◆ **Given request a**: In the records, switch "Advanced" to "Premium" and write out again the lines starting at the one containing "Given: Open site controls sliders icon" and ending at the one containing "[x=1121, y=180]", leaving everything else in them as it is.

◆ **Selected excerpt**:
The framework of Art as Evidence is presented in this essay as a context of artistic exploration, in which the issues under scrutiny are investigated in their imaginative artistic potential by questioning the concept of evidence itself. The main tactics are not only the disclosure of information and provoking of awareness through artistic interventions, but also encouraging the imagining of alternative models of thinking and understanding which lead to the creation of new imaginaries by playing with the “unexpected”, a methodology that has been at the core of artistic experimentation since the Avant-garde, which introduced the use of shock and estrangement as artistic practice.

◆ **Material provided**:
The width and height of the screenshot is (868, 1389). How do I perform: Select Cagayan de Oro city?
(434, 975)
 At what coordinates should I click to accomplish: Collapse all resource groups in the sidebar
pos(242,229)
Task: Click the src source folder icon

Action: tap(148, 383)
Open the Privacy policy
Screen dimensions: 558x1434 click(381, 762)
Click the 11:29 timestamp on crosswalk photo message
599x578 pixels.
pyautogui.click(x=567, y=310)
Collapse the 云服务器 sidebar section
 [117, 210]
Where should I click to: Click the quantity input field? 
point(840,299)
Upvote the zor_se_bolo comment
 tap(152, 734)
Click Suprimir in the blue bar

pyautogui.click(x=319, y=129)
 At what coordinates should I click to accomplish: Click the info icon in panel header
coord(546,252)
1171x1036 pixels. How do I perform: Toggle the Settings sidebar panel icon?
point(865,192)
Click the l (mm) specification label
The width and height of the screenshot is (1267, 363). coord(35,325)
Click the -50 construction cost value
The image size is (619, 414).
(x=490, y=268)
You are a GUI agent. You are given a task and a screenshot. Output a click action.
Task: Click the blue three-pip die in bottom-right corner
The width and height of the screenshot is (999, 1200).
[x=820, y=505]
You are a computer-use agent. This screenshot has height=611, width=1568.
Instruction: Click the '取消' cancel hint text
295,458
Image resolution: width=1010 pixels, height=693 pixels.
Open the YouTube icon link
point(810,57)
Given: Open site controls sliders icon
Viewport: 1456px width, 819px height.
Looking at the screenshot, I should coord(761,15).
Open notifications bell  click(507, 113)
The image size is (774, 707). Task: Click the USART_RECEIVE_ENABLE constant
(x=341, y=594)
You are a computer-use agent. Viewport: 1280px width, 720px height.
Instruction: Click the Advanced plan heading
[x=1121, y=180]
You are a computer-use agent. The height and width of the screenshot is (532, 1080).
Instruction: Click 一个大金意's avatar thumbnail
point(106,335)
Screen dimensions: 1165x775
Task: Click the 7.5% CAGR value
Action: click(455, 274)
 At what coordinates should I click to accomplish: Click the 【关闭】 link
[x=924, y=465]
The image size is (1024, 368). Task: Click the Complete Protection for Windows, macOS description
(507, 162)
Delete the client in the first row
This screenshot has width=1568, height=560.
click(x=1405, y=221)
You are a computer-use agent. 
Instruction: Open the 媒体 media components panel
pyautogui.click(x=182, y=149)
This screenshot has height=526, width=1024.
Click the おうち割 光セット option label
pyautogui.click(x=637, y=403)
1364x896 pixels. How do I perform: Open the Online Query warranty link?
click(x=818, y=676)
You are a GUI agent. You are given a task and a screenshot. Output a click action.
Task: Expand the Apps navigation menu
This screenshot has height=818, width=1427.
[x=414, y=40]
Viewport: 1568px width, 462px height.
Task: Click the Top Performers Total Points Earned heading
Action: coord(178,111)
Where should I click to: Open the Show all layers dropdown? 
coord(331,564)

◆ **Given request b**: From the passage on Art as Evidence, quote the words starting at "The framework of" and ending at "as artistic practice.".

◆ **Output a**:
Given: Open site controls sliders icon
Viewport: 1456px width, 819px height.
Looking at the screenshot, I should coord(761,15).
Open notifications bell  click(507, 113)
The image size is (774, 707). Task: Click the USART_RECEIVE_ENABLE constant
(x=341, y=594)
You are a computer-use agent. Viewport: 1280px width, 720px height.
Instruction: Click the Premium plan heading
[x=1121, y=180]

◆ **Output b**:
The framework of Art as Evidence is presented in this essay as a context of artistic exploration, in which the issues under scrutiny are investigated in their imaginative artistic potential by questioning the concept of evidence itself. The main tactics are not only the disclosure of information and provoking of awareness through artistic interventions, but also encouraging the imagining of alternative models of thinking and understanding which lead to the creation of new imaginaries by playing with the “unexpected”, a methodology that has been at the core of artistic experimentation since the Avant-garde, which introduced the use of shock and estrangement as artistic practice.